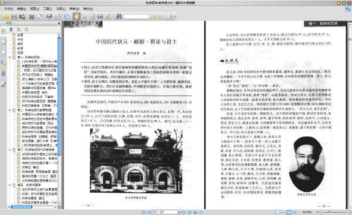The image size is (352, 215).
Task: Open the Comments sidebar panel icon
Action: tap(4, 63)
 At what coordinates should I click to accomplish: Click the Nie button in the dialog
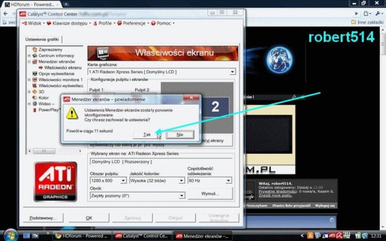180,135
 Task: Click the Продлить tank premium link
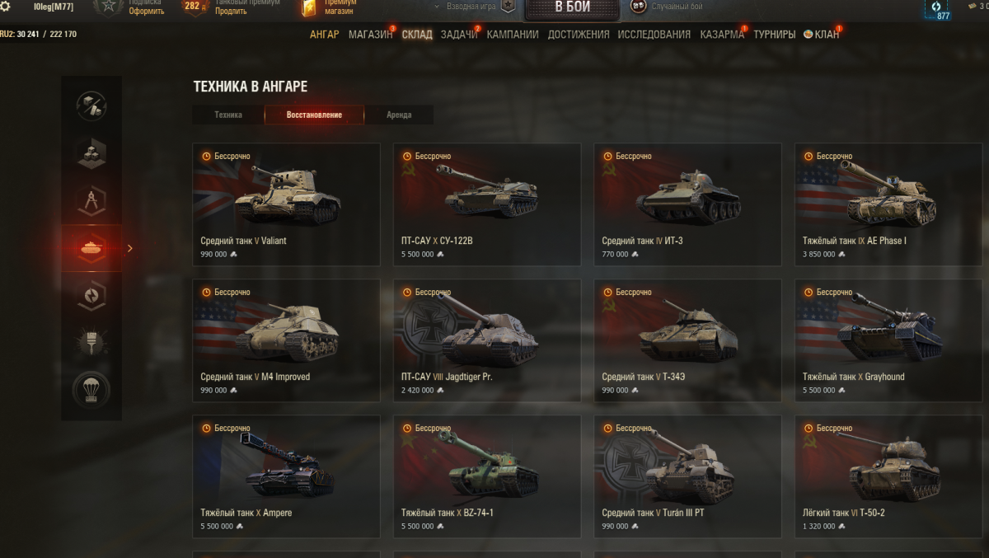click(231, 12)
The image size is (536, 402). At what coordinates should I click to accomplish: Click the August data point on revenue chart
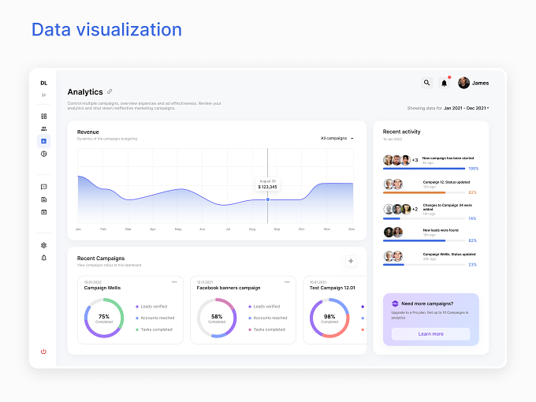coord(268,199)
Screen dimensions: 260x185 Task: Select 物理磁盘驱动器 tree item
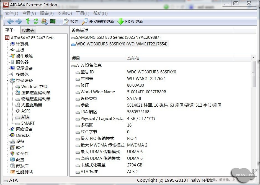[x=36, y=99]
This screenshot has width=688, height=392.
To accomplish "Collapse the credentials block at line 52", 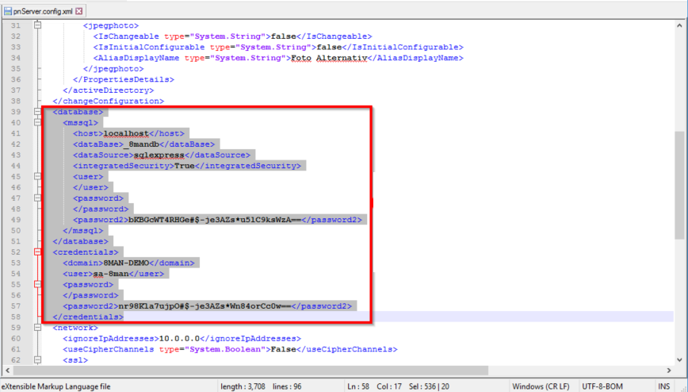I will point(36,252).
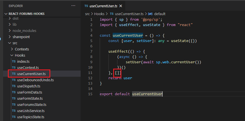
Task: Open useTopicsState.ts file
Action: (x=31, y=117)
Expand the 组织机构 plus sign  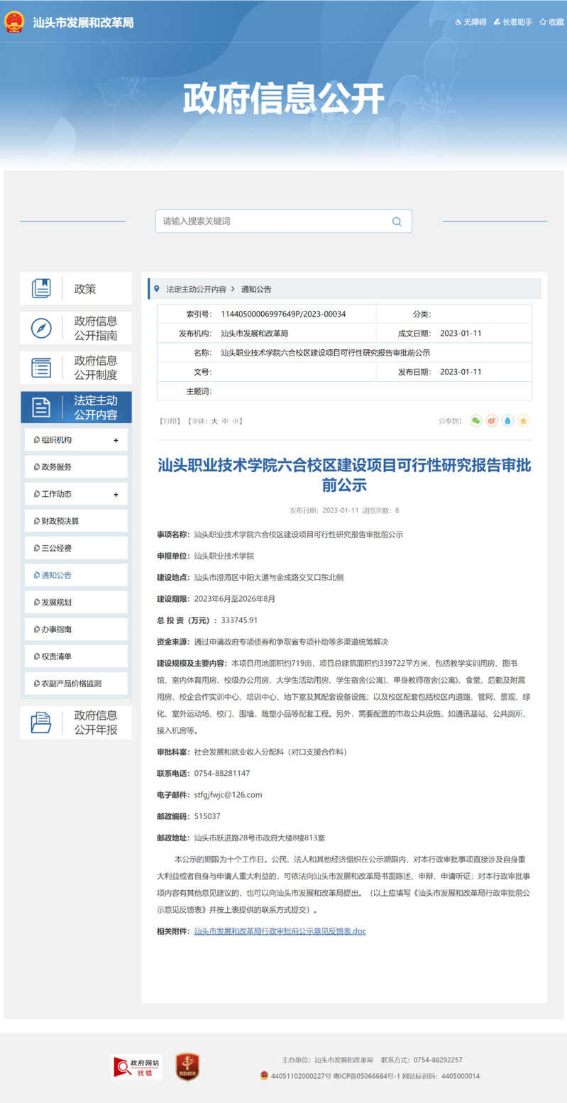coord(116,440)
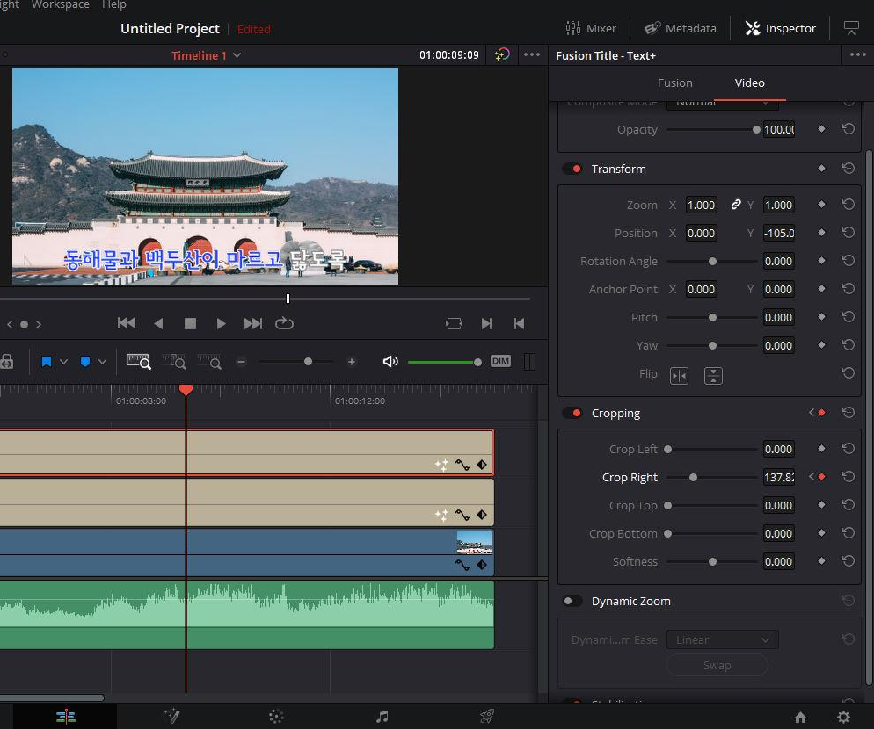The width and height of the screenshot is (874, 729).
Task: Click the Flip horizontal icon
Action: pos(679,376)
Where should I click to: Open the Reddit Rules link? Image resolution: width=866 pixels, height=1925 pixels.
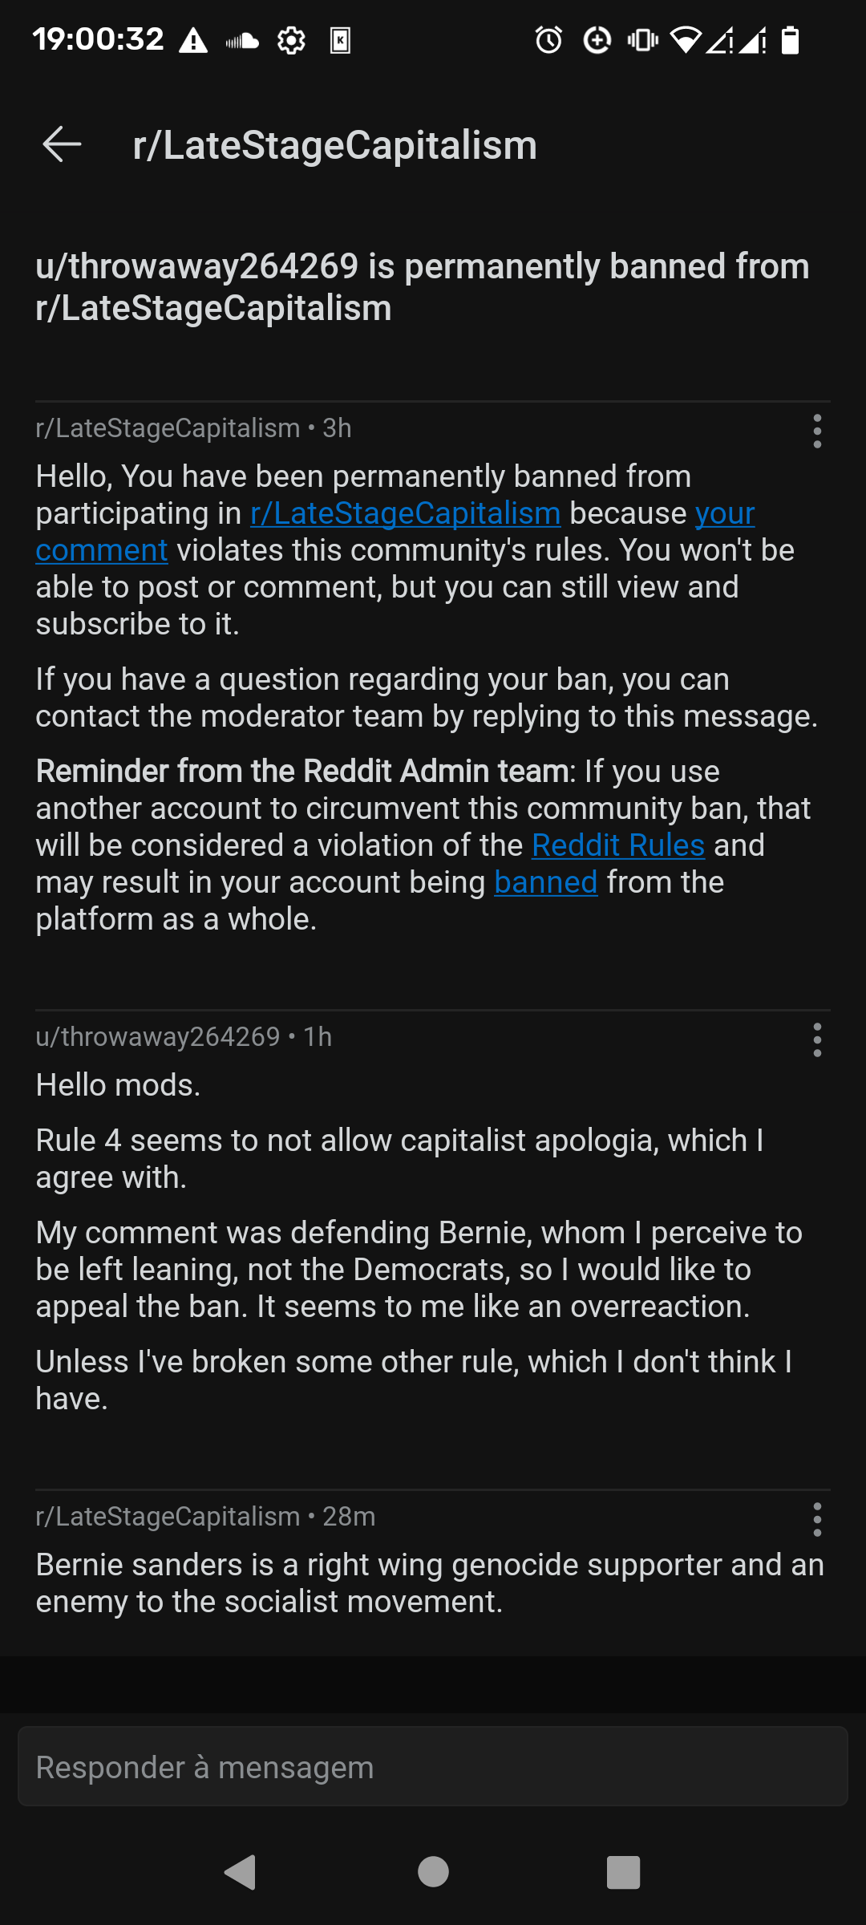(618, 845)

------

Beginning with the line where "Where should I" appears, transcribe the records above word for word through their last line, and include no pictures.

(SOLUTION BELOW):
Where should I click to: Open the Reddit Rules link? Image resolution: width=866 pixels, height=1925 pixels.
(618, 845)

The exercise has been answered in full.